Information provided.
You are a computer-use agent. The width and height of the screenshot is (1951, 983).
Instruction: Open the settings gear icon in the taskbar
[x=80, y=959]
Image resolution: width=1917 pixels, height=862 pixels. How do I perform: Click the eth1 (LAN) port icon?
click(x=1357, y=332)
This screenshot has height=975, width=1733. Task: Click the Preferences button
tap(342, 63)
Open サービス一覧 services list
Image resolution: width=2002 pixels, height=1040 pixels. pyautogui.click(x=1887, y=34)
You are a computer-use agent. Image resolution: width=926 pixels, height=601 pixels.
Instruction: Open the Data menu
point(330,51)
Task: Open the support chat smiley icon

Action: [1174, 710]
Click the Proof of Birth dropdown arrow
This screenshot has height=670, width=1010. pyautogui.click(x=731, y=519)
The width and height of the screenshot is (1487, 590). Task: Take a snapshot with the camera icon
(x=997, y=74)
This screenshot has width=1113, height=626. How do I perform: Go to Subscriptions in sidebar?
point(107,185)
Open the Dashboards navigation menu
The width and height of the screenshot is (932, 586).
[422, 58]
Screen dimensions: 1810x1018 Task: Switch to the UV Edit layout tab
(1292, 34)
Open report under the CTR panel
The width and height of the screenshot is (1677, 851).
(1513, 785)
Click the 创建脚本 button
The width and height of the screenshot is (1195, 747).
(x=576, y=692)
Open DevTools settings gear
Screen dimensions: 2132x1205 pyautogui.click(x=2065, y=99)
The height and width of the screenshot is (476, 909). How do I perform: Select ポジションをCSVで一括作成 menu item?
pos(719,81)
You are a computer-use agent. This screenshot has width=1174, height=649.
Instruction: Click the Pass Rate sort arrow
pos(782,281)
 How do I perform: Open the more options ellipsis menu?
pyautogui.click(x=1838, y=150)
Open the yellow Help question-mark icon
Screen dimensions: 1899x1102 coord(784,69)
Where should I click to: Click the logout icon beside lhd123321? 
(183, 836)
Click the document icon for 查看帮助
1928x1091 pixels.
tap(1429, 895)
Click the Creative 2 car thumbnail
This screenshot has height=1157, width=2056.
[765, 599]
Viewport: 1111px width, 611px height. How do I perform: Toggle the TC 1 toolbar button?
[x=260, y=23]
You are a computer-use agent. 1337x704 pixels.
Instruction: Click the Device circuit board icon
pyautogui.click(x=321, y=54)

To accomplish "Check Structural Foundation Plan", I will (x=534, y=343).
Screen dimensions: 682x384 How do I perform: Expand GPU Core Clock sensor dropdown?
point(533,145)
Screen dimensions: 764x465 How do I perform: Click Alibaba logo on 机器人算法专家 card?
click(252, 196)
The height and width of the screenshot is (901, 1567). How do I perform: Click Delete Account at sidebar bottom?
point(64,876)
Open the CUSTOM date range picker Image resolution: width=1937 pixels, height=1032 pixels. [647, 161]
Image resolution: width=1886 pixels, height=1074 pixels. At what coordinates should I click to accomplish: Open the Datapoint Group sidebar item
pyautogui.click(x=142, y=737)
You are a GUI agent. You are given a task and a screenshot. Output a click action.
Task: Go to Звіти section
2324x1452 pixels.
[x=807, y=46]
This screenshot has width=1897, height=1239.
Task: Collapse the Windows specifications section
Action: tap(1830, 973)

Task goal.
Display each line of the data where "agent" occurs.

Solution below.
You are a computer-use agent. The width and height of the screenshot is (1951, 983).
You are a computer-use agent. Image resolution: width=926 pixels, height=601 pixels.
You are a computer-use agent. This screenshot has width=1174, height=649.
You are a computer-use agent. 1337x704 pixels.
You are a GUI agent. You are given a task and a screenshot. Output a click action.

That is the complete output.